Persuasive and seemingly credible, Sheldon convinced many of the Ivy League and Seven Sisters’ colleges in the years between 1940 and 1970 to join the trial. During this roughly 30 year period, all incoming students at Princeton, Mount Holyoke, Radcliffe and the rest were photographed nude or semi-nude from the back, front and side during freshman orientation week. These academically elite young men and women acquiesced to having pins stuck on them while disrobed in order that their spinal curvatures could be highlighted in the resulting images. Those whose pins exhibited excessive curvature were encouraged to attend remedial postural classes.

The likes of George HW Bush at Yale, Meryl Streep at Vassar and Hillary Rodham Clinton at Wellesley as well as many thousands of others comprising the great and good of American society were photographed this way.

By the late 1960s Sheldon’s work had become highly controversial.

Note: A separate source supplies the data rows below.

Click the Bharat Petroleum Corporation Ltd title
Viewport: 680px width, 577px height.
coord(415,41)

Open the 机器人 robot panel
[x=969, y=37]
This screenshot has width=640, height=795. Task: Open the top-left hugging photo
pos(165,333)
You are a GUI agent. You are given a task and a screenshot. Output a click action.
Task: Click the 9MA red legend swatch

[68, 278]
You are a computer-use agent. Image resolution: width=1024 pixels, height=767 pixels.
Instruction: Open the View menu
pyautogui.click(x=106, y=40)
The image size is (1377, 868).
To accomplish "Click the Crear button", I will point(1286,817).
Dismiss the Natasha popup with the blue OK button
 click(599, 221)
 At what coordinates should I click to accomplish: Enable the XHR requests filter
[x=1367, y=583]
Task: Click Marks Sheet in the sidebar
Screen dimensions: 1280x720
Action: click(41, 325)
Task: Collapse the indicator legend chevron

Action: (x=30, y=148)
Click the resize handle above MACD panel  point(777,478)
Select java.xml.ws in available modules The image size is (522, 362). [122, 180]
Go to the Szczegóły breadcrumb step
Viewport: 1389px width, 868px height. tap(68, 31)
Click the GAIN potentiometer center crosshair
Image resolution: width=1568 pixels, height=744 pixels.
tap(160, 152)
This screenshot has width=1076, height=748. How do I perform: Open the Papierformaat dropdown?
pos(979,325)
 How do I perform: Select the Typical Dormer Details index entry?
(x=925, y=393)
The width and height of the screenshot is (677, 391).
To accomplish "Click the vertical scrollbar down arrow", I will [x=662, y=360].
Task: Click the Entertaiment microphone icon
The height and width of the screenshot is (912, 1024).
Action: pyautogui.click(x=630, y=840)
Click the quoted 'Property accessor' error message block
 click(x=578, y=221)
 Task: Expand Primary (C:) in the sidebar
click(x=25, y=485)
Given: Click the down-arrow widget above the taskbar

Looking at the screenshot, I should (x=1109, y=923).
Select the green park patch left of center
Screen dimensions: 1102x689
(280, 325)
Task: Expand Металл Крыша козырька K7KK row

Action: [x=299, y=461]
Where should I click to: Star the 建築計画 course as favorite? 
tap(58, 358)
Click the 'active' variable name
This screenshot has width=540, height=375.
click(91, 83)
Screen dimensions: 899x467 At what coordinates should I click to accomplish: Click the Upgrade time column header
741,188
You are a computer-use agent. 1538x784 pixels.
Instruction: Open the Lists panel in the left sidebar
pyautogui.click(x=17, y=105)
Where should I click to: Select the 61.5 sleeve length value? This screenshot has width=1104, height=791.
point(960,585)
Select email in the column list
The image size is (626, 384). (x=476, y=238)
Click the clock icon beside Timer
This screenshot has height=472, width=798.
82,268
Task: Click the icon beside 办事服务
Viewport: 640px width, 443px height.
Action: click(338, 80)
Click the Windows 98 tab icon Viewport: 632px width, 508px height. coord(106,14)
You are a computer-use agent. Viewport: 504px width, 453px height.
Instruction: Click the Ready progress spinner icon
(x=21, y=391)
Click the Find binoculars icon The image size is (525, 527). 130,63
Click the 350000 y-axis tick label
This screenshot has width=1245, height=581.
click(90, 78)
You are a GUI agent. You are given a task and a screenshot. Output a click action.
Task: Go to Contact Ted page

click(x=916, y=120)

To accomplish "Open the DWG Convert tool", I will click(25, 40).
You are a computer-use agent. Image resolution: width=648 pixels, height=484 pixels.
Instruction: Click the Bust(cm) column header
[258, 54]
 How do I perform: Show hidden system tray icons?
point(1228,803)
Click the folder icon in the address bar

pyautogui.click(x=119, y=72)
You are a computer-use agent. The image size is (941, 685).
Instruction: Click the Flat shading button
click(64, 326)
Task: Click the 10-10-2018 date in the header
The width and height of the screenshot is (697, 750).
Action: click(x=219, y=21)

Accusations were made that his research had its foundations in eugenics and, worse still, was motivated by Nazi sympathies. Under this level of heat, the erstwhile cooperative Ivy League colleges dropped Sheldon as quickly and as furtively as possible. The photographs were either burned (ironically) or gifted to the Smithsonian’s National Anthropological Archives. Little was discussed about the subject until The New York Times published a piece in January 1995 by journalist Ron Rosenbaum, himself a subject of Sheldon’s lens while at Yale in the mid-60s.

With the luxury of hindsight both Sheldon’s methodology and the colleges’ unquestioning acceptance were misguided, to say the least. Nevertheless, the project raises some fascinating issues. For sure, there are hot-button questions concerning the boundaries of privacy, consent and information misuse. There are also important research implications.

A postural trial of the willing and informed is a laudable concept. This is all the more so when many members of the research group comprise the educational, medical and political leaders of tomorrow. Many of Sheldon’s original subjects could have been systematically re-photographed throughout their lives as part of a rigorously controlled tracking study. In order to achieve this, the gathering, storage and use of the images needed to be openly discussed, contractually agreed and rigorously regulated. Had this been done, the findings would have been quite simply invaluable. Instead, a combination of deception, mismanagement and fear resulted in the squandering of a unique opportunity. What was lost was highly valuable information about the relationship between habitual posture, health and performance among several generations of America’s future policy makers.

In our era of pervasive social media, developed political sensibilities and screen-slumped youth, the lessons of Sheldon and his nude Ivy League photos can not be overstated.